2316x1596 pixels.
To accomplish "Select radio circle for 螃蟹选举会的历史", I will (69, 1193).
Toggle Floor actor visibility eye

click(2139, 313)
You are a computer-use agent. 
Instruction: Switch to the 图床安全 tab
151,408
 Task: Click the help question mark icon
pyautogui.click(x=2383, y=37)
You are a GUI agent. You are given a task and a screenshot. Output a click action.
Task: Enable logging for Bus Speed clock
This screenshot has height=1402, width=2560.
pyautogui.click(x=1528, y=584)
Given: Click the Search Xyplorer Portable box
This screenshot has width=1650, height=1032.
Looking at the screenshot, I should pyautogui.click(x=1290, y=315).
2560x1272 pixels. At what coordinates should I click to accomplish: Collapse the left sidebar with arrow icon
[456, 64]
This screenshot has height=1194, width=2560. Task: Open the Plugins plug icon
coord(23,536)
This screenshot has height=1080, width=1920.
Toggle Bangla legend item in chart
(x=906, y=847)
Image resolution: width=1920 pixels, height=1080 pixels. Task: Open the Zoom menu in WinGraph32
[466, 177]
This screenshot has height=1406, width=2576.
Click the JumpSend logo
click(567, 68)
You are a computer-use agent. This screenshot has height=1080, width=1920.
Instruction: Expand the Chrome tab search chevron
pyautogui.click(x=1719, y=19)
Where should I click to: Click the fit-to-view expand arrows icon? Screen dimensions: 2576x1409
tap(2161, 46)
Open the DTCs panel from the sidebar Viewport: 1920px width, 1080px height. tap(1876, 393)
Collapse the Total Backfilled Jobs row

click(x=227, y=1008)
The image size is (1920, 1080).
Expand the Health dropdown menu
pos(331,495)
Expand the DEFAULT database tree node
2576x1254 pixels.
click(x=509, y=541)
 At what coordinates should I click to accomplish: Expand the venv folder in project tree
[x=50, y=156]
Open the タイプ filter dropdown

------------------------

▶ _Task_: All of the entries above must be output word for word.

▶ _Reply to the task_:
2316x1596 pixels.
To accomplish "Select radio circle for 螃蟹选举会的历史", I will (69, 1193).
Toggle Floor actor visibility eye

click(2139, 313)
You are a computer-use agent. 
Instruction: Switch to the 图床安全 tab
151,408
 Task: Click the help question mark icon
pyautogui.click(x=2383, y=37)
You are a GUI agent. You are given a task and a screenshot. Output a click action.
Task: Enable logging for Bus Speed clock
This screenshot has height=1402, width=2560.
pyautogui.click(x=1528, y=584)
Given: Click the Search Xyplorer Portable box
This screenshot has width=1650, height=1032.
Looking at the screenshot, I should pyautogui.click(x=1290, y=315).
2560x1272 pixels. At what coordinates should I click to accomplish: Collapse the left sidebar with arrow icon
[456, 64]
This screenshot has height=1194, width=2560. Task: Open the Plugins plug icon
coord(23,536)
This screenshot has height=1080, width=1920.
Toggle Bangla legend item in chart
(x=906, y=847)
Image resolution: width=1920 pixels, height=1080 pixels. Task: Open the Zoom menu in WinGraph32
[466, 177]
This screenshot has height=1406, width=2576.
Click the JumpSend logo
click(567, 68)
You are a computer-use agent. This screenshot has height=1080, width=1920.
Instruction: Expand the Chrome tab search chevron
pyautogui.click(x=1719, y=19)
Where should I click to: Click the fit-to-view expand arrows icon? Screen dimensions: 2576x1409
tap(2161, 46)
Open the DTCs panel from the sidebar Viewport: 1920px width, 1080px height. tap(1876, 393)
Collapse the Total Backfilled Jobs row

click(x=227, y=1008)
The image size is (1920, 1080).
Expand the Health dropdown menu
pos(331,495)
Expand the DEFAULT database tree node
2576x1254 pixels.
click(x=509, y=541)
 At what coordinates should I click to accomplish: Expand the venv folder in project tree
[x=50, y=156]
Open the タイプ filter dropdown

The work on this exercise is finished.